[About this task]
Take the records below and retype them line by line, from the first line through the one containing "Task: Expand the Fecha"; stop there.

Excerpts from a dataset
····················
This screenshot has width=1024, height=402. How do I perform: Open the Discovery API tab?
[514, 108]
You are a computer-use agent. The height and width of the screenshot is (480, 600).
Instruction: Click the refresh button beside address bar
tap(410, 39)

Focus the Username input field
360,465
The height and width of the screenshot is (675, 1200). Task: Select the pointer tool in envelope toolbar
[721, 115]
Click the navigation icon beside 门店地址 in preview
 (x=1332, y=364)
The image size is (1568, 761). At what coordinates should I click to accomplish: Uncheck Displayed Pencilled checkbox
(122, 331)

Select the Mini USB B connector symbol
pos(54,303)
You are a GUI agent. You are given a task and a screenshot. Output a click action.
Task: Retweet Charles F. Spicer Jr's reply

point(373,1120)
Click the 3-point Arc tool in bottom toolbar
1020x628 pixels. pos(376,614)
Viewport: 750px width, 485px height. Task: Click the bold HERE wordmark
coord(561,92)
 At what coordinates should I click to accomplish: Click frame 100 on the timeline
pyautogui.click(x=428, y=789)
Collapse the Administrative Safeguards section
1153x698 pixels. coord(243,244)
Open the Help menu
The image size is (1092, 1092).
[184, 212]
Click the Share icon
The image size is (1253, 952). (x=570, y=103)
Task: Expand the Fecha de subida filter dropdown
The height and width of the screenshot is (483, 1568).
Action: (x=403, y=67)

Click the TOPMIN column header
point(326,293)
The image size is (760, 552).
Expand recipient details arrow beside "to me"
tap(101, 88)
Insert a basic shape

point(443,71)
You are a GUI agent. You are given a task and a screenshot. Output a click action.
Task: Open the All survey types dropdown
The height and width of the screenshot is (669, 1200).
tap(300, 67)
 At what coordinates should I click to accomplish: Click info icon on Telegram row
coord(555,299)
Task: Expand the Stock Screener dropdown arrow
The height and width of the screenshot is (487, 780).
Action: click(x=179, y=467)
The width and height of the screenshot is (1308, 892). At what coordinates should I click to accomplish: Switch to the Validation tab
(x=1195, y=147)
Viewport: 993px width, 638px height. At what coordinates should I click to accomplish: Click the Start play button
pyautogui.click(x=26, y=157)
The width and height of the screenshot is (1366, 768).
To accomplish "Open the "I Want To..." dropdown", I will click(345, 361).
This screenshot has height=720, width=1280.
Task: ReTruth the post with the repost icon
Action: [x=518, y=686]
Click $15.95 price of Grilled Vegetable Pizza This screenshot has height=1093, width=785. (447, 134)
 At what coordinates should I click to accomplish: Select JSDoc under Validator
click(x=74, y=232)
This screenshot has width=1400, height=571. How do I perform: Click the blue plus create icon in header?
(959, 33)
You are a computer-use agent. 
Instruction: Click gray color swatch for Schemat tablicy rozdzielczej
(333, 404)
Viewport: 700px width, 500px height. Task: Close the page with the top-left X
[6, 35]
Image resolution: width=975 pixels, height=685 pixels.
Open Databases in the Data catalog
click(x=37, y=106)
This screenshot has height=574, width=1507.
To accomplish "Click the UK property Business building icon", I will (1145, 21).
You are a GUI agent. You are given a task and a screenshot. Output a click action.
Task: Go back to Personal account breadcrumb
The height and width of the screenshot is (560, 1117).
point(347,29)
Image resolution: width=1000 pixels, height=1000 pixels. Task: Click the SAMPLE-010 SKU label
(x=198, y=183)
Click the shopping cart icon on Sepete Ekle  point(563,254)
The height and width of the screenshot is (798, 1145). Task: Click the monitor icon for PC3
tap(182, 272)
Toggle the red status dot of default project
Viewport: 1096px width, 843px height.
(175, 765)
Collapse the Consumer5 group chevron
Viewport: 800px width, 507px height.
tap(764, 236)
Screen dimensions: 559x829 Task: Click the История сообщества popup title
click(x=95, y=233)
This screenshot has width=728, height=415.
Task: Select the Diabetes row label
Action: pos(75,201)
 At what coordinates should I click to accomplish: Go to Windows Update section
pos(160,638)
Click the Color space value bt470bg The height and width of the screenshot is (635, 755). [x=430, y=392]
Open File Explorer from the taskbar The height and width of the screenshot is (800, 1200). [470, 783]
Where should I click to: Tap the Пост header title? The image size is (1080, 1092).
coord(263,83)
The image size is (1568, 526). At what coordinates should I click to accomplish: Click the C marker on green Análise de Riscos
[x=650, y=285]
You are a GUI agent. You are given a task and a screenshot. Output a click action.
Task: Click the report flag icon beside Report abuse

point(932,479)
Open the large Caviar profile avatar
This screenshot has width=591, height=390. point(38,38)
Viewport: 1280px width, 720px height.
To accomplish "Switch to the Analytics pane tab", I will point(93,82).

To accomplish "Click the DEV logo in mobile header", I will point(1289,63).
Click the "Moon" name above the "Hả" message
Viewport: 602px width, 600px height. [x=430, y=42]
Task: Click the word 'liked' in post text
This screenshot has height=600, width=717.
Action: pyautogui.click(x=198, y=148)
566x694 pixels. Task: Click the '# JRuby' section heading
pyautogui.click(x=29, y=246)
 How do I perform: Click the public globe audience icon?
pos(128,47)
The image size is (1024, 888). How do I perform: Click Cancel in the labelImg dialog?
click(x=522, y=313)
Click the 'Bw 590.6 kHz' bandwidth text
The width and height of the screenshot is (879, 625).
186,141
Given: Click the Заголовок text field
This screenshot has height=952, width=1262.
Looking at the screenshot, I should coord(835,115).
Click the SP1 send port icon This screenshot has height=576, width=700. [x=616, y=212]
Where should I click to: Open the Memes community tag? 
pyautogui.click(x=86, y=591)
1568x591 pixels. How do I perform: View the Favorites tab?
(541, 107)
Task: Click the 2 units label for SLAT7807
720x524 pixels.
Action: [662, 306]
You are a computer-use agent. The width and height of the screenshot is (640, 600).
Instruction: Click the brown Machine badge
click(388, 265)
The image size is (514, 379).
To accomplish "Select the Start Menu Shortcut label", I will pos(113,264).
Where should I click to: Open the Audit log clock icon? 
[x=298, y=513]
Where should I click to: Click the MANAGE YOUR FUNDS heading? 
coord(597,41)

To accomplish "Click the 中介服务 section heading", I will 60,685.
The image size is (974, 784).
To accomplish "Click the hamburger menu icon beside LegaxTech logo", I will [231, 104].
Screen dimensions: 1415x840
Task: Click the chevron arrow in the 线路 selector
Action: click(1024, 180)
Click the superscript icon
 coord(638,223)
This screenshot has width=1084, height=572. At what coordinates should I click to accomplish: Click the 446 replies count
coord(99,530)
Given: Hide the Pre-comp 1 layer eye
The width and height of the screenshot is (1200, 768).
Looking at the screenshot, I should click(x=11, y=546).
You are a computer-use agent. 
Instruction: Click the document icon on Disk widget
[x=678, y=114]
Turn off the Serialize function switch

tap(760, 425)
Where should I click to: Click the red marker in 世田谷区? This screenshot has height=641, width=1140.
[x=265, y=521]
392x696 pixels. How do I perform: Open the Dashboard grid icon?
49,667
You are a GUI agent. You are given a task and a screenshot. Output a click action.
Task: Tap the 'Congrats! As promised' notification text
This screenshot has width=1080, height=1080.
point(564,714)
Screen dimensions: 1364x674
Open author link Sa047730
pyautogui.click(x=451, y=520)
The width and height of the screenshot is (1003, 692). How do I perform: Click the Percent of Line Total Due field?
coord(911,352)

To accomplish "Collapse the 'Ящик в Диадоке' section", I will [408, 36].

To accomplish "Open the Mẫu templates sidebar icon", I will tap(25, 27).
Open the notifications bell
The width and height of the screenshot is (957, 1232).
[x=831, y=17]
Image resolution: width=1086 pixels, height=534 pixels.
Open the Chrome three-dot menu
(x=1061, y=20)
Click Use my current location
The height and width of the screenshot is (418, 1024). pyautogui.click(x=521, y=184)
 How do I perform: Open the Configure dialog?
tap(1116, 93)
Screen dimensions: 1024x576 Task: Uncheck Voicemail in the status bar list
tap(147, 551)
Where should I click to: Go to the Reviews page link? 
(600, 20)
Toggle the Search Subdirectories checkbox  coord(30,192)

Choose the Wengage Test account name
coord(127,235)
····················
[Answer to this problem]
This screenshot has width=1024, height=402. How do I perform: Open the Discovery API tab?
[514, 108]
You are a computer-use agent. The height and width of the screenshot is (480, 600).
Instruction: Click the refresh button beside address bar
tap(410, 39)

Focus the Username input field
360,465
The height and width of the screenshot is (675, 1200). Task: Select the pointer tool in envelope toolbar
[721, 115]
Click the navigation icon beside 门店地址 in preview
 (x=1332, y=364)
The image size is (1568, 761). At what coordinates should I click to accomplish: Uncheck Displayed Pencilled checkbox
(122, 331)

Select the Mini USB B connector symbol
pos(54,303)
You are a GUI agent. You are given a task and a screenshot. Output a click action.
Task: Retweet Charles F. Spicer Jr's reply

point(373,1120)
Click the 3-point Arc tool in bottom toolbar
1020x628 pixels. pos(376,614)
Viewport: 750px width, 485px height. Task: Click the bold HERE wordmark
coord(561,92)
 At what coordinates should I click to accomplish: Click frame 100 on the timeline
pyautogui.click(x=428, y=789)
Collapse the Administrative Safeguards section
1153x698 pixels. coord(243,244)
Open the Help menu
The image size is (1092, 1092).
[184, 212]
Click the Share icon
The image size is (1253, 952). (x=570, y=103)
Task: Expand the Fecha de subida filter dropdown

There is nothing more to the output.